▸ Énoncé écrit 1: Dans le passage sur la contestation électorale au Mali, à combien une source policière a-t-elle estimé le nombre de marcheurs ?
▸ Énoncé écrit 2: Poursuivez le passage sur la contestation électorale au Mali à partir de sa dernière phrase.

▸ Passage choisi:
________________________

Cette situation n’a pas empêché le président nouvellement élu, IBK, lors du premier Conseil des ministres de son second mandat vendredi soir le, entamé le 4 septembre, donnant notamment instruction au gouvernement, d’après un communiqué officiel, de « poursuivre avec célérité » l’application de l’accord de paix conclu en 2015 avec l’ex-rébellion à dominante touareg, qui accumule les retards.
Depuis la proclamation le 20 août par la Cour constitutionnelle de sa victoire au second tour le 12 août face au chef de l’opposition Soumaïla Cissé, l’opposition manifeste pratiquement chaque semaine contre la « fraude » électorale. « Au moins 25.000 personnes ont répondu à l’appel de notre Coalition de l’espoir pour réclamer le respect du vote des Maliens et la souveraineté nationale du peuple », a déclaré lors du rassemblement samedi Tièbilé Dramé, directeur de campagne de M. Cissé. « Soumaïla Cissé président, IBK dégage ! », “A bas le président de fait”, pouvait-on lire sur des banderoles brandies par les marcheurs, dont une source policière a estimé le nombre à 12.000. « La lutte continue, pour la liberté d’expression, contre la fraude, le bourrage des urnes et la falsification des résultats », a déclaré le chef de l’opposition.
« Nous ne pouvons pas continuer à vouloir construire une démocratie sur du mensonge, sur de la fraude, sur des malversations de l’administration », a-t-il ajouté, mettant en garde contre le risque d’une « assemblée monocolore », à l’issue des législatives prévues les 25 novembre et 16 décembre. « Nous marchons pour sauver la démocratie en disant non à la fraude électorale », a affirmé l’animateur radio vedette « Ras Bath ».
Avant d’indiquer : « Nous allons nous battre pour l’aboutissement des plaintes introduites contre les membres de la Cour Constitutionnelle ».

________________________

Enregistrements
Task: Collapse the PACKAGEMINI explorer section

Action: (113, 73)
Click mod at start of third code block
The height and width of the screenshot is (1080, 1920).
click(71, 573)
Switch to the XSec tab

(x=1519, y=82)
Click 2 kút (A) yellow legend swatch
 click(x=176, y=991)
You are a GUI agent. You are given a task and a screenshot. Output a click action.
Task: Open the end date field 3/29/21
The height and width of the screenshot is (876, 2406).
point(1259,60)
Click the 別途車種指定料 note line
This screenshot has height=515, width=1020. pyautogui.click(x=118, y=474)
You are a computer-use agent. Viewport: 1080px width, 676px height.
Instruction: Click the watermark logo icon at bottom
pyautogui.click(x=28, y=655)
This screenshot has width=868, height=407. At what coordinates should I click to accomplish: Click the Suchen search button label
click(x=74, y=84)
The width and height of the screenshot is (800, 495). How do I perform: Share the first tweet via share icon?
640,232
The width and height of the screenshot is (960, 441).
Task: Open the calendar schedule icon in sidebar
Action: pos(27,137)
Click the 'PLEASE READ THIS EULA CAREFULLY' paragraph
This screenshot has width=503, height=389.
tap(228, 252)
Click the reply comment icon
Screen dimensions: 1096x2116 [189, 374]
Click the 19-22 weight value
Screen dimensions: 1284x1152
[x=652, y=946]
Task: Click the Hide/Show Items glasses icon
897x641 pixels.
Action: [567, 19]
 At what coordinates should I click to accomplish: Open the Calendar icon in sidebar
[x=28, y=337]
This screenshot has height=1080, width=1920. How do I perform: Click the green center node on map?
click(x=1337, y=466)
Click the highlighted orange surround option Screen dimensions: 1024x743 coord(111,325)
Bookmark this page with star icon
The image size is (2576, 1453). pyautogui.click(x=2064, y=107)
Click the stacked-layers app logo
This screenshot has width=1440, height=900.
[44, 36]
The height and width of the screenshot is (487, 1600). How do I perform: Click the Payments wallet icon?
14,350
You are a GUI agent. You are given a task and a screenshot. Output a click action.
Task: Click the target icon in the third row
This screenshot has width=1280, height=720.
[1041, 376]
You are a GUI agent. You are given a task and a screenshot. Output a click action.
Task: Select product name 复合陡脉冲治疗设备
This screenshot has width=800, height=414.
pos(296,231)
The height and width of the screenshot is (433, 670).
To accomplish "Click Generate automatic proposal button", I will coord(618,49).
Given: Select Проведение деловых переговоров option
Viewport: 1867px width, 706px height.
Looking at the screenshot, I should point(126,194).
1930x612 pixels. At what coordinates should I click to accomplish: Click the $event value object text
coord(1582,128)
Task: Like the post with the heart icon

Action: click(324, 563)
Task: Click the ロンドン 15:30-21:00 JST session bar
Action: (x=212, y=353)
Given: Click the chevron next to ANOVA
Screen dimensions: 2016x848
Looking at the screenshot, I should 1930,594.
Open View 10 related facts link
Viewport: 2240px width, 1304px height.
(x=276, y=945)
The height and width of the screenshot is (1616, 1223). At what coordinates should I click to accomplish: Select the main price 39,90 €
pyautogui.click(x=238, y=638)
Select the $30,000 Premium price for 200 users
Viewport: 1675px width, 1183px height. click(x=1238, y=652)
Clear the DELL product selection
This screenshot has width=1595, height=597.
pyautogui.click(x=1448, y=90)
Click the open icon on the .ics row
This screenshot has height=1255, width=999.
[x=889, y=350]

________________________

▸ Résultat final 1: Une source policière a estimé le nombre de marcheurs à 12.000.

▸ Résultat final 2:
L’on est à proximité d’une crise politique majeure quand certains opposants n’excluent pas la possibilité de boycotter les prochaines élections législatives. « Ce que nous avons vu pendant cette présidentielle tend à prouver que le Mali ne peut organiser d’élections crédibles et transparentes », a dit Mamadou Cissé, un manifestant résidant en France, jugeant inconcevable de tenir un nouveau scrutin dans les mêmes conditions.
Pour pays aussi laminé par la menace terroriste avec des occidentaux ne cessant de décourager la destination Mali à leurs ressortissants, l’on retient le souffle à Bamako et ailleurs. Le tourisme malien est déjà au fond de l’abîme et de nouvelles déflagrations sociales dissuaderont définitivement de potentiels investisseurs à aller vers le Mali. Ce qui, à coup sûr, plombera le bilan du président de la République réélu et qui a dédié ce second mandat à la jeunesse.…
Or, nul n’ignore l’impact d’un climat politique apaisé sur les chances de succès de la gouvernance du pays. En optant pour une certaine surdité à l’endroit des bruyantes protestations des opposants, IBK pourrait dangereusement laisser s’exacerber la crise dans son pays. Il est donc temps de siffler la fin… de la récréation !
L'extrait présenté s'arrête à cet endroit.